Saturday, October 2, 2010

Yule Celebrations In Great Britain

Yule Celebrations In Great Britain Cover Yule or Yule-tide is a winter festival that was initially celebrated by the historical Germanic peoples as a pagan religious festival, though it was later absorbed into, and equated with, the Christian festival of Christmas. The festival was originally celebrated from late December to early January on a date determined by the lunar Germanic calendar. The festival was placed on December 25 when the Christian calendar (Julian calendar) was adopted. Some historians claim that the celebration is connected to the Wild Hunt or was influenced by Saturnalia, the Roman winter festival.

Terms with an etymological equivalent to “Yule” are still used in the Nordic Countries for the Christian Christmas, but also for other religious holidays of the season. In modern times this has gradually led to a more secular tradition under the same name as Christmas. Yule is also used to a lesser extent in English-speaking countries to refer to Christmas. Customs such as the Yule log, Yule goat, Yule boar, Yule singing, and others stem from Yule. In modern times, Yule is observed as a cultural festival and also with religious rites by some Christians and by some Neopagans.

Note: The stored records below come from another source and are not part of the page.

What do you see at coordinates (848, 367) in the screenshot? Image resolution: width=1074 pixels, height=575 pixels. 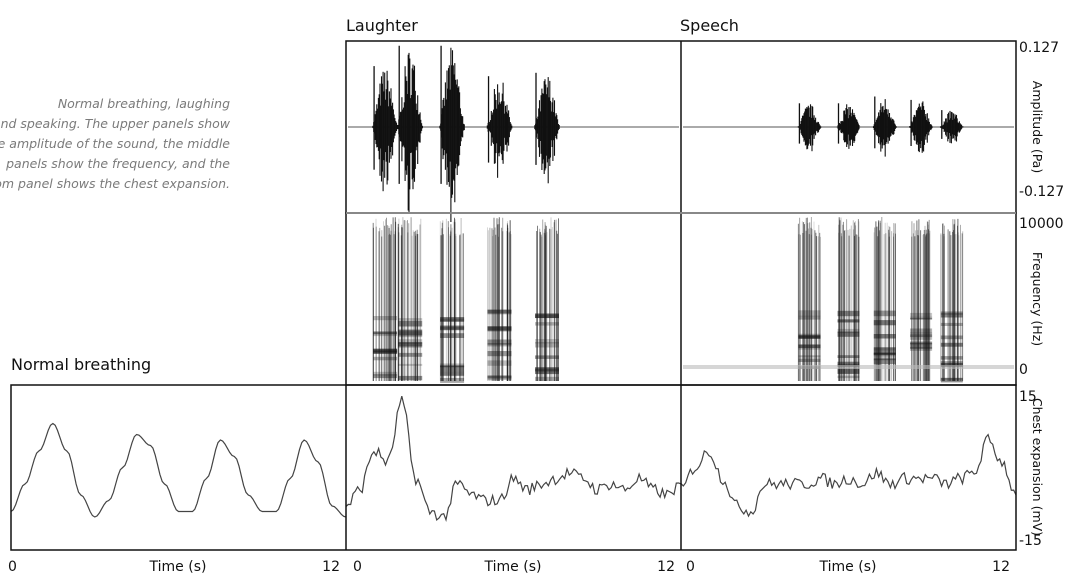 I see `spectrogram-noise-speech` at bounding box center [848, 367].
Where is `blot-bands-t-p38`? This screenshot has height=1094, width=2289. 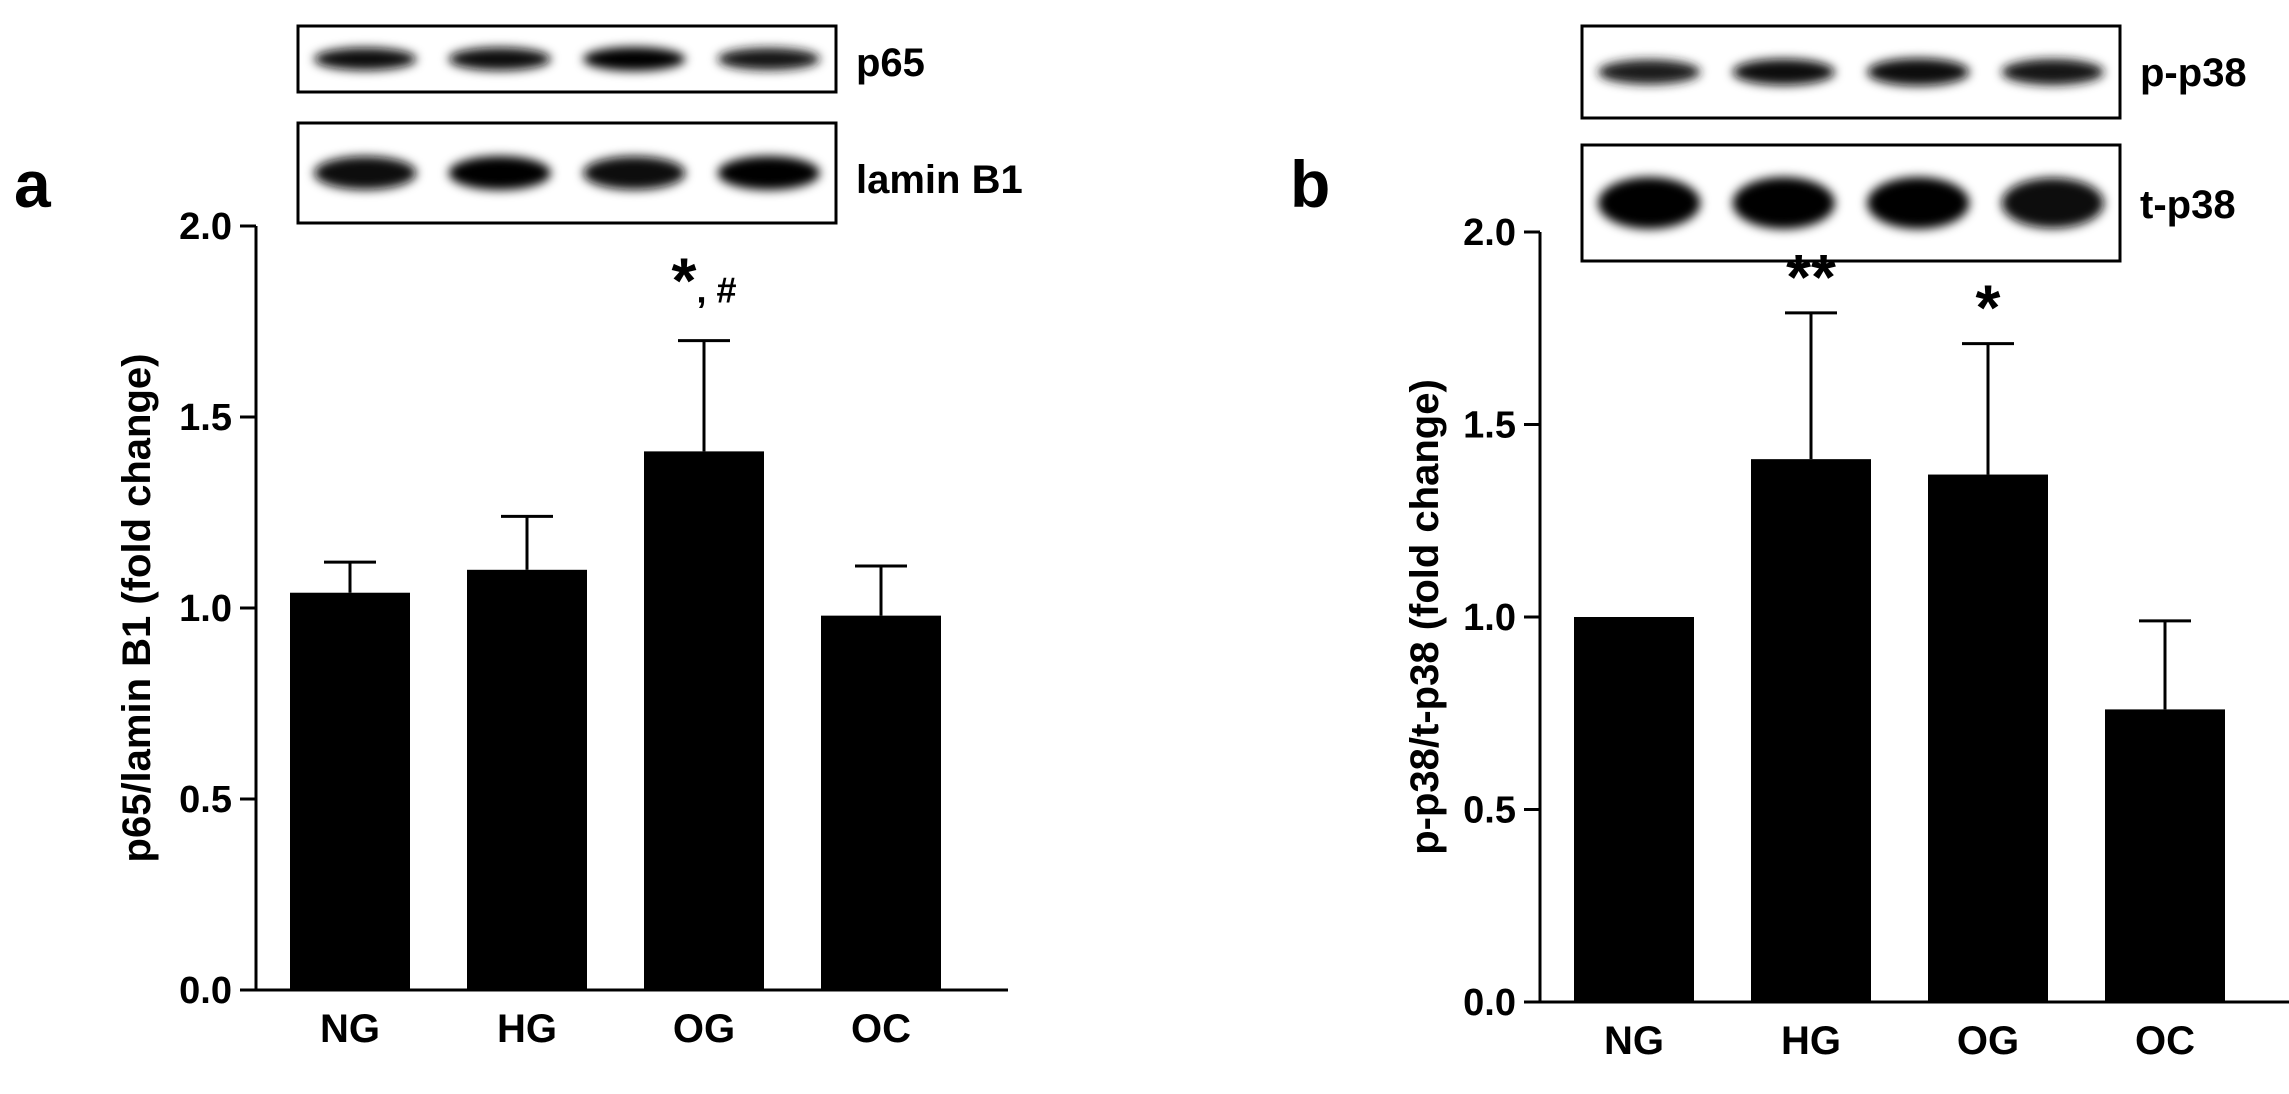
blot-bands-t-p38 is located at coordinates (1851, 203).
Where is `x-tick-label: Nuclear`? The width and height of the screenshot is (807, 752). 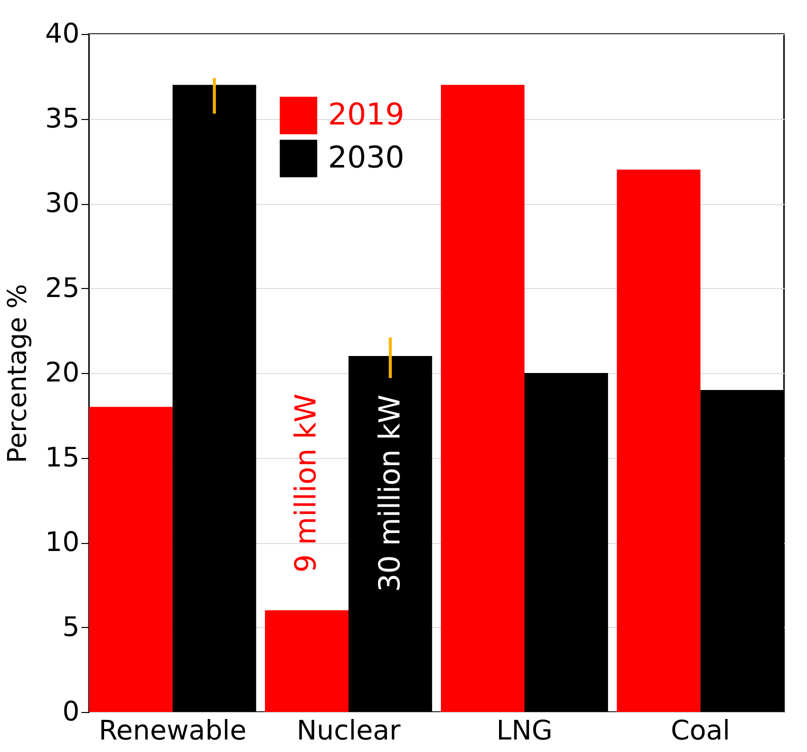 x-tick-label: Nuclear is located at coordinates (349, 731).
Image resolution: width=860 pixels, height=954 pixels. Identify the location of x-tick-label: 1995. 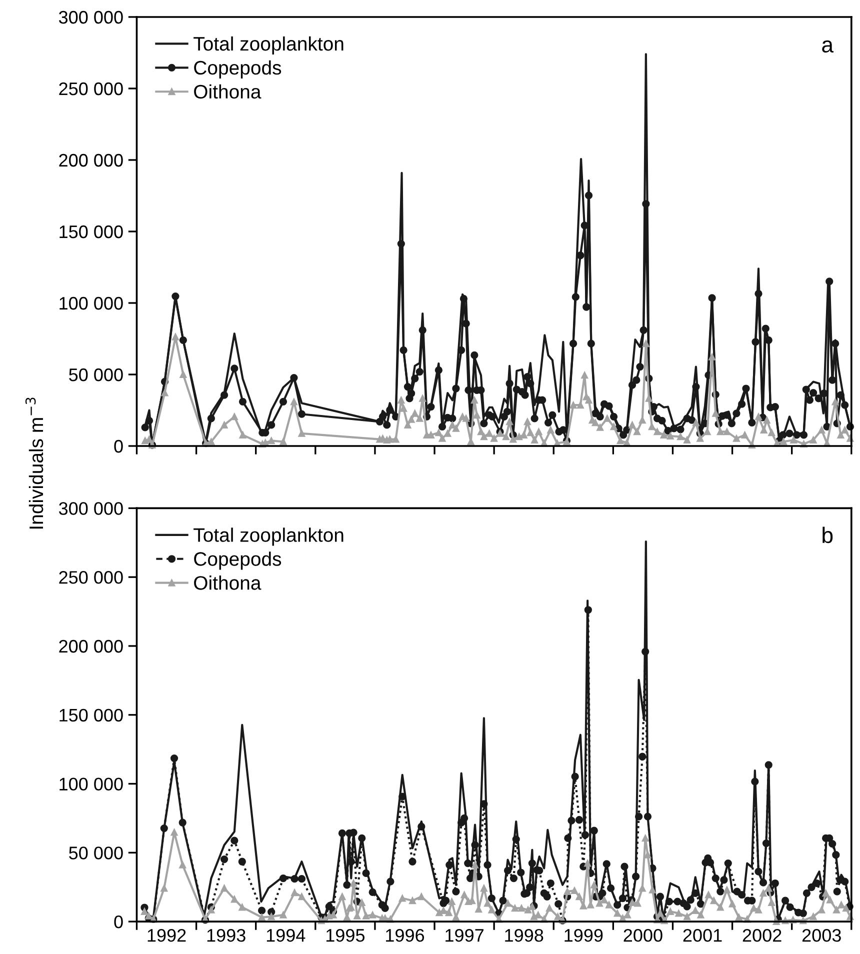
(346, 935).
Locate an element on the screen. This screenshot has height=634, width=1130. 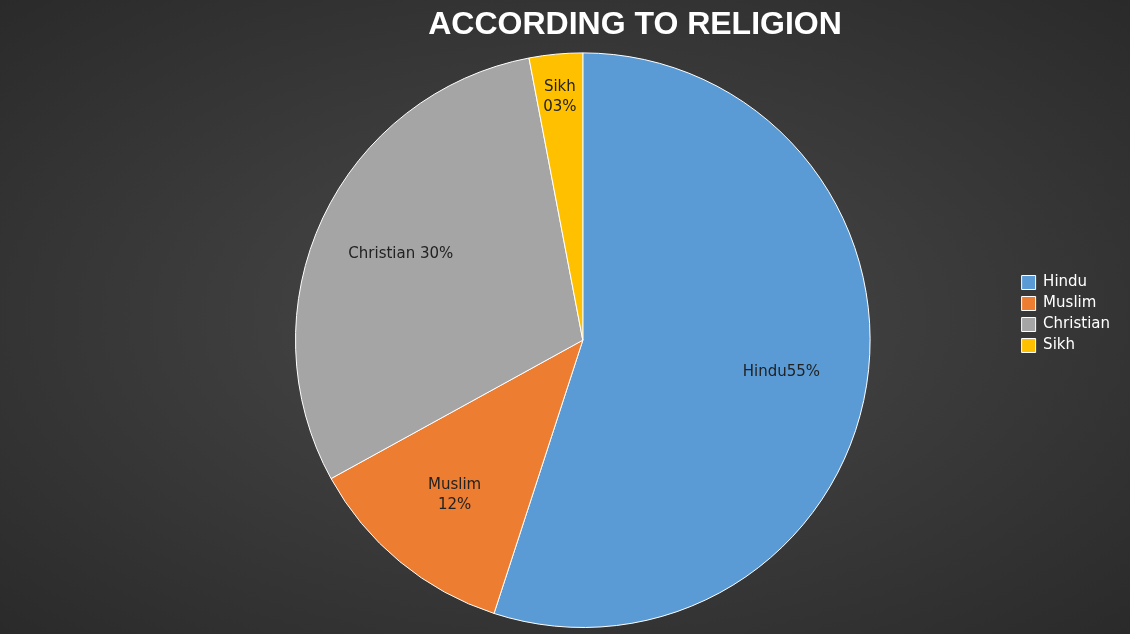
data-label: Sikh 03% is located at coordinates (560, 96).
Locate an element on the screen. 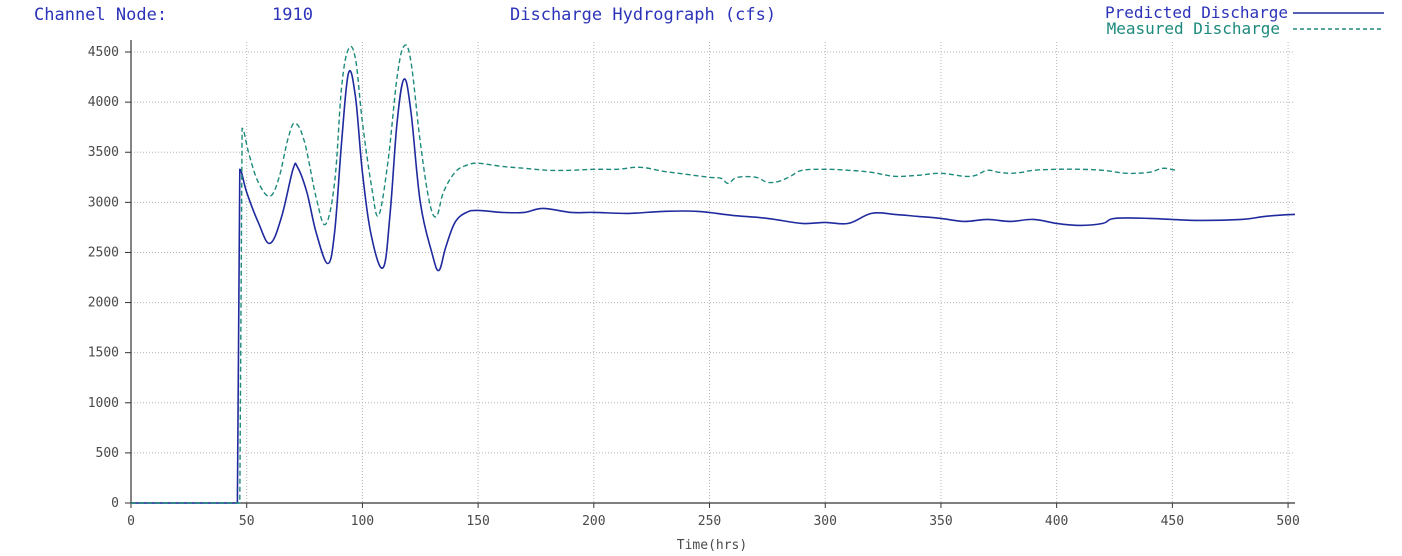 Image resolution: width=1402 pixels, height=556 pixels. y-tick-label: 2000 is located at coordinates (104, 304).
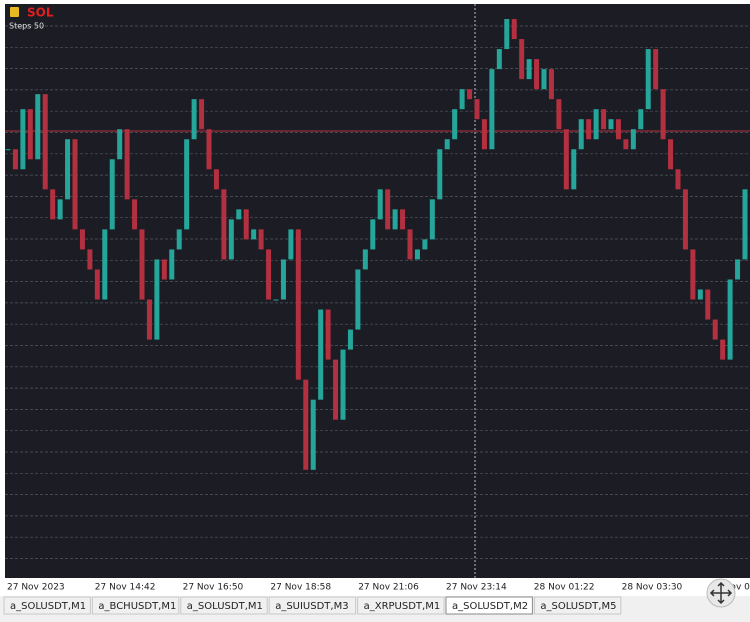 Image resolution: width=750 pixels, height=622 pixels. Describe the element at coordinates (564, 588) in the screenshot. I see `time-label: 28 Nov 01:22` at that location.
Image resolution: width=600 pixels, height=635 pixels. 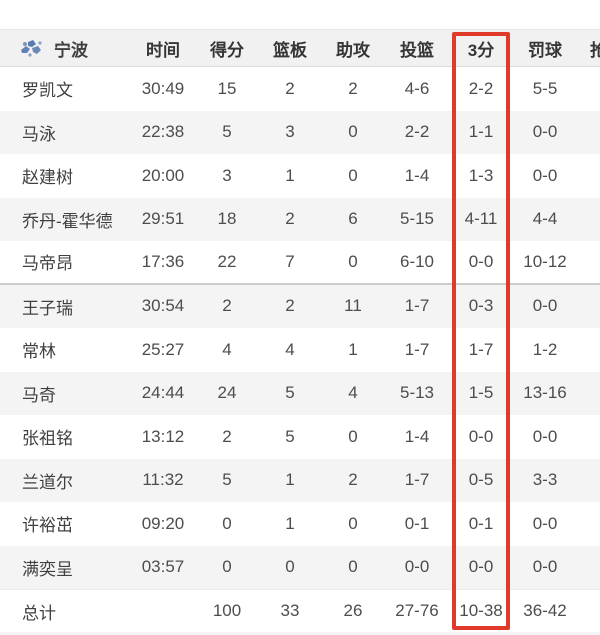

In Britain and other parts of the British Influenced world, the modern Yule or Yuletide is more commonly associated with Christmas (along with Christmastide) which generally supplanted it around the 11th century other than in North East England where it remained the usual word (and had the variants of yel and yul), possibly being reinforced by the Norse influence (see Danelaw) on that region. It was revived in regular use in standard English during the 19th century however the name Yule log was recorded earlier in the 17th century.